Tutto quello che chiediamo a partire dal livello nazionale fino ad arrivare a livello internazionale e’ una commissione. Chiedere che altri fratelli di comunita’ indigene internazionali vengano a vedere la nostra condizione, a vedere il tipo di problema che sta’ nascendo a livello del dipartimento. Qui la situazione e’ molto critica. Noi non sappiamo con chi abbiamo a che fare e neppure comprendiamo il loro atteggiamento.

Lo stesso esercito, come ha appena terminato di dire chi mi ha preceduto, si veste da paramilitare!! E dicono che sono un Governo!! Ma anche noi siamo un Governo! Noi siamo una Nazione, da 512 anni di lotta. Facendola finita con il primo indigeno, la faranno finita con tutto, non solo gli indigeni... uccidendo gli indigeni anche il mondo morira’. Perche’ noi stiamo proteggendo la natura, il bianco non lo fa. Custodiamo il medio ambiente, la fauna, la flora. E sappiamo come farlo. Pero’ il bianco non custodisce. Lo stato non custodisce, la unica cosa che vuole e’ sempre piu’ denaro. Vuole distruggere. Vuole rendere sempre piu’ poveri i poveri. Vuole comperare piu’ armi per uccidere il suo stesso popolo. Noi indigeni non vogliamo questo. Non vogliamo questo presidente. La politia di Uribe e’ quella di farla finita. Farla finita con tutto. Noi lo sappiamo.

Ed oltre questo, c’e l’ ALCA. L’ ALCA e’ una impresa multinazionale la quale attraverso la legge, comincia a fare piani sul territorio indigeno. Questo noi non lo permetteremo. Per questo motivo abbiamo l’obbligo di unirci, avere piu’ forza. Pero’ non con le armi, noi lottiamo con la mente, con il nostro sentimento. Questo sentimento di lotta che ci portiamo dietro da 512 anni ci ha permesso di resitere come popolo indigeno.

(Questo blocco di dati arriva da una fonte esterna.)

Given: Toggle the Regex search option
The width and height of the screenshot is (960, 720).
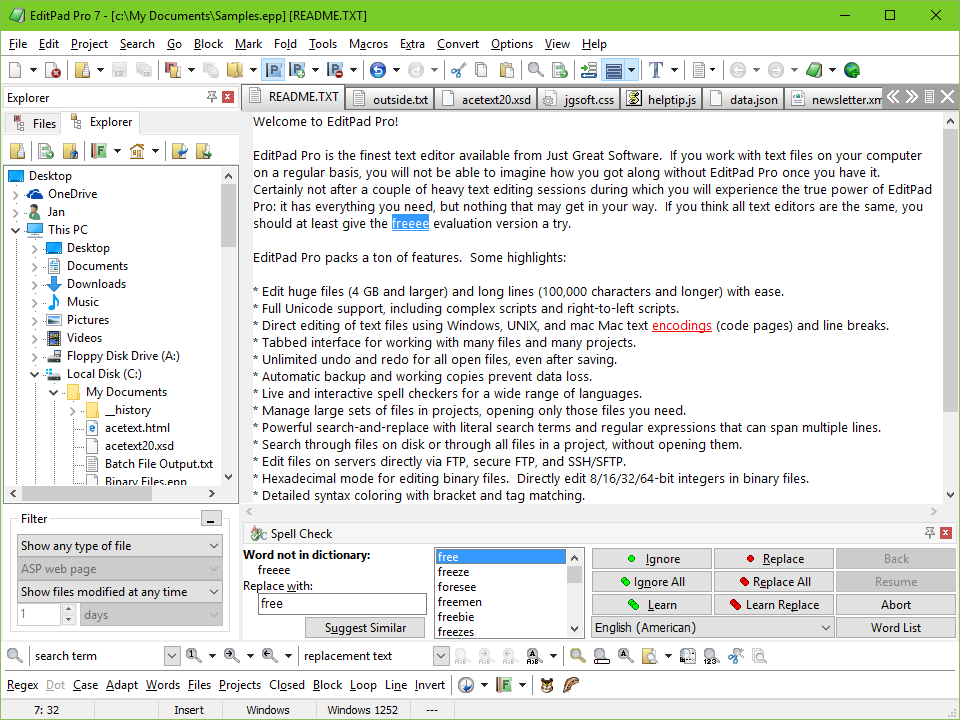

Inoltre ci sono persone, diciamo i paramilitari, che vanno dicendo cose false. Per primo violano le donne, facendo cose sbagliate, che non devono fare. Cosa sta’ dunque succedendo? Stanno violando il diritto umanitario. Ma dove andiamo a finire per questa strada? Dove andiamo a finire noi, popoli indigeni? Come diciamo noi: nelle citta’ non possiamo vivere. Noi possiamo vivere solo sulla nostra terra, perche’ il nostro territorio e’ buono: quando c’e’ la terra c’e salute, c’e’ educazione, c’e’ produzione che permette di mantenerci, c’e’ la medicina tradizionale. Questo e’ quello che chiediamo: la terra e che abbiano rispetto. Noi siamo una autorita’ uguale alla loro. Siamo una nazione. Siamo pochi, ma siamo una nazione!